-- Data to process follows --

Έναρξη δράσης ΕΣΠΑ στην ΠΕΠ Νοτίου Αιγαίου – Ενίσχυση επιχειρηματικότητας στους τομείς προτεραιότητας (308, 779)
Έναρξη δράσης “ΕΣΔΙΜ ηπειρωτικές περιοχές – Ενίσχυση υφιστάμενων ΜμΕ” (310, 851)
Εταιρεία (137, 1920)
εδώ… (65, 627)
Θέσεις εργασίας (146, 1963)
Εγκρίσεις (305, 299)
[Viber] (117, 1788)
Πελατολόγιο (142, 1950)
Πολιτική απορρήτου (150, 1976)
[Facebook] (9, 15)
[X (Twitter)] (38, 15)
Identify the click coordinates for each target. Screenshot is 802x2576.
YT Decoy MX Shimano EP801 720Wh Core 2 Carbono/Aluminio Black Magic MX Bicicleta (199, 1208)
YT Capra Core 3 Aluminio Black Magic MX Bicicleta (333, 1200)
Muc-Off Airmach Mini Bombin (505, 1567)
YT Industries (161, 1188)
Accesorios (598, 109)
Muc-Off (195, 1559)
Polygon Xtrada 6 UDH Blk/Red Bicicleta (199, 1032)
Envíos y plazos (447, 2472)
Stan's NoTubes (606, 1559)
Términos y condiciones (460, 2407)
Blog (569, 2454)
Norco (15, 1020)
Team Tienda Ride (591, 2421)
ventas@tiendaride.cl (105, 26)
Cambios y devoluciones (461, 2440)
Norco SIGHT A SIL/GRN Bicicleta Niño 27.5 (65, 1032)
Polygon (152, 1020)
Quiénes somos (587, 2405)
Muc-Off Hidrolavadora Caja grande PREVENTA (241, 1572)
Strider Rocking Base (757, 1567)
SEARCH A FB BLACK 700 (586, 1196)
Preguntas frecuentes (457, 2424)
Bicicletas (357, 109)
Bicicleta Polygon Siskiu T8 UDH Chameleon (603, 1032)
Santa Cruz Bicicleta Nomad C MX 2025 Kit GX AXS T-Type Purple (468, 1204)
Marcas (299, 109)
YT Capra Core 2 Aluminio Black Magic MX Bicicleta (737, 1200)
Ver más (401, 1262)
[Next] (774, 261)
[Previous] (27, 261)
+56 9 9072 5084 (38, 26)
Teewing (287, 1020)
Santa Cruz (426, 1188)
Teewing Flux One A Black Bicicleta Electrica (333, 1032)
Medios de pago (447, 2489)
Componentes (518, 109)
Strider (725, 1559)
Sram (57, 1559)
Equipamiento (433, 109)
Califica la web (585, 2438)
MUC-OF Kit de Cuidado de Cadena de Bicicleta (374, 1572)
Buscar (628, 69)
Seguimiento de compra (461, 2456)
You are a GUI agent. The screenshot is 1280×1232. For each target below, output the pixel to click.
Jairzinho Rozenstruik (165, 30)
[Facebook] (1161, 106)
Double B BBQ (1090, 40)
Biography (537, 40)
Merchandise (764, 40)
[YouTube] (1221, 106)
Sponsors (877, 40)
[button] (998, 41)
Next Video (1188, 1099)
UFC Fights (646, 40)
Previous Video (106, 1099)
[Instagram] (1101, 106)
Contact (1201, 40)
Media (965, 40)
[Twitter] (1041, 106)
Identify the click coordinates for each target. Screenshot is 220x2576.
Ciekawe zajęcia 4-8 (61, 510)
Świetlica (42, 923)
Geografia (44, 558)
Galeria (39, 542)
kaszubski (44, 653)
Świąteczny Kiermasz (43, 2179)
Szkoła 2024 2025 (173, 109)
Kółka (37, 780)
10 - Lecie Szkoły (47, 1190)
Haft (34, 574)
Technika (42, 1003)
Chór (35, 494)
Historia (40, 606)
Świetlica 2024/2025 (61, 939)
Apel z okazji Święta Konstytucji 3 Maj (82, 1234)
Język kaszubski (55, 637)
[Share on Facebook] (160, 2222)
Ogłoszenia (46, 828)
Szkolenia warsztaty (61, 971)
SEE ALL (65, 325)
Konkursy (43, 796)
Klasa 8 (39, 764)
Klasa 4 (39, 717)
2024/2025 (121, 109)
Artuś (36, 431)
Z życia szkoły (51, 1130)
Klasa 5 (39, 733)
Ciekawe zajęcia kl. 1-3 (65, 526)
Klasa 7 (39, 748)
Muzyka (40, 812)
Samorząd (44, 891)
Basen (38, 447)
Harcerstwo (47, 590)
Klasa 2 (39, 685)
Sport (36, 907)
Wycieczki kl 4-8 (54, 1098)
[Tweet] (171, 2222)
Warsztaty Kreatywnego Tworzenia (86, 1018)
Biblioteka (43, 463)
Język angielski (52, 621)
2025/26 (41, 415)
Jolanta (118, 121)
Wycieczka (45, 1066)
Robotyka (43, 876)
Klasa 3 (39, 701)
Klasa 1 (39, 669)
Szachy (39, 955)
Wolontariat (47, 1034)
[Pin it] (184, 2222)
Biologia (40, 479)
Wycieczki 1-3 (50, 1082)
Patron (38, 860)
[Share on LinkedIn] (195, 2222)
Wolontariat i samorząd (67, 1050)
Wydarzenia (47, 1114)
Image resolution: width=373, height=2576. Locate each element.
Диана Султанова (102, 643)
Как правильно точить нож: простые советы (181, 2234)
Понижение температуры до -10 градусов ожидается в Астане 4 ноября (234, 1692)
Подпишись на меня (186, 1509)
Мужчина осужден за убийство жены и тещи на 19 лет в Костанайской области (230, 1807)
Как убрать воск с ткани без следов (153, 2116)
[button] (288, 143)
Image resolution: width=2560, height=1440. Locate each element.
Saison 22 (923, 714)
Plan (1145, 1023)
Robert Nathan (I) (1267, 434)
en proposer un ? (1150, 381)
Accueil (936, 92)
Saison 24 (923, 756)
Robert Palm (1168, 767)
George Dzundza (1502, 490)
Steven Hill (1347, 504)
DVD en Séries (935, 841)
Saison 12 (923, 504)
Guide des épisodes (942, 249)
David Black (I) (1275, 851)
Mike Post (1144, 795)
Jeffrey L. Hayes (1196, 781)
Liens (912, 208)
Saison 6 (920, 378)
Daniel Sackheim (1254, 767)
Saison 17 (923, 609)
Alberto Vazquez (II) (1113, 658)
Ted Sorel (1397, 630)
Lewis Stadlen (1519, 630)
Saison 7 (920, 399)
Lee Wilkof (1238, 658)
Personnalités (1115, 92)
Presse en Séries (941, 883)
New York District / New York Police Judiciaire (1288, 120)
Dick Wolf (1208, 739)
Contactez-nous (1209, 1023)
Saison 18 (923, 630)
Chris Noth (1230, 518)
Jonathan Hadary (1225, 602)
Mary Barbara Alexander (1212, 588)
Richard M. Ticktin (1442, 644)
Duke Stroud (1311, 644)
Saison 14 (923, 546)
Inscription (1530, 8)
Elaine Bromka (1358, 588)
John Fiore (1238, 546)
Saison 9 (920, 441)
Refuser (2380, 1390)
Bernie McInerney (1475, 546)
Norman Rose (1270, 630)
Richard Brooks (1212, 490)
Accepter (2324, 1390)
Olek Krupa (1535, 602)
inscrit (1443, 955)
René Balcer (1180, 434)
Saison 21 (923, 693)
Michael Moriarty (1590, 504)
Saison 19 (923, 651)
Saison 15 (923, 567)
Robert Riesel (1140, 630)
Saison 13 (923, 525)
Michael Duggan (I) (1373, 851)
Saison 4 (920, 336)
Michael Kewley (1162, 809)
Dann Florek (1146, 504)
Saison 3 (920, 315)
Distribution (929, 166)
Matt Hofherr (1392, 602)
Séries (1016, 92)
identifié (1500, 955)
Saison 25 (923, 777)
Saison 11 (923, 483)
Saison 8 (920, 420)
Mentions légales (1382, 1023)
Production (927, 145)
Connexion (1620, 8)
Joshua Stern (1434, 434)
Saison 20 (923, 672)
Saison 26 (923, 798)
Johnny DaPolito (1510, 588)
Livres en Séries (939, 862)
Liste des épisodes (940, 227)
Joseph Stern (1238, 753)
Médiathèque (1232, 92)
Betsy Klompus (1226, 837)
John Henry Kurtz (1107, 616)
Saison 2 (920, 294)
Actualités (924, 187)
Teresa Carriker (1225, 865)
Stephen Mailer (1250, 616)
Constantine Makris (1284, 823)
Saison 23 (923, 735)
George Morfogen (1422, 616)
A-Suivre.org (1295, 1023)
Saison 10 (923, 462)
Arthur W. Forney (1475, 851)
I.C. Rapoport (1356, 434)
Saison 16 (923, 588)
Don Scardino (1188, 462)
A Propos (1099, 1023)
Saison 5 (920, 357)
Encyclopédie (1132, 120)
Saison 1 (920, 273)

-- Data to process concluded --

Looking back over the data above, restate word for word the lines that begin at the line with "Johnny DaPolito (1510, 588)" and end at the line with "Teresa Carriker (1225, 865)", inclusive.

Johnny DaPolito (1510, 588)
Livres en Séries (939, 862)
Liste des épisodes (940, 227)
Joseph Stern (1238, 753)
Médiathèque (1232, 92)
Betsy Klompus (1226, 837)
John Henry Kurtz (1107, 616)
Saison 2 (920, 294)
Actualités (924, 187)
Teresa Carriker (1225, 865)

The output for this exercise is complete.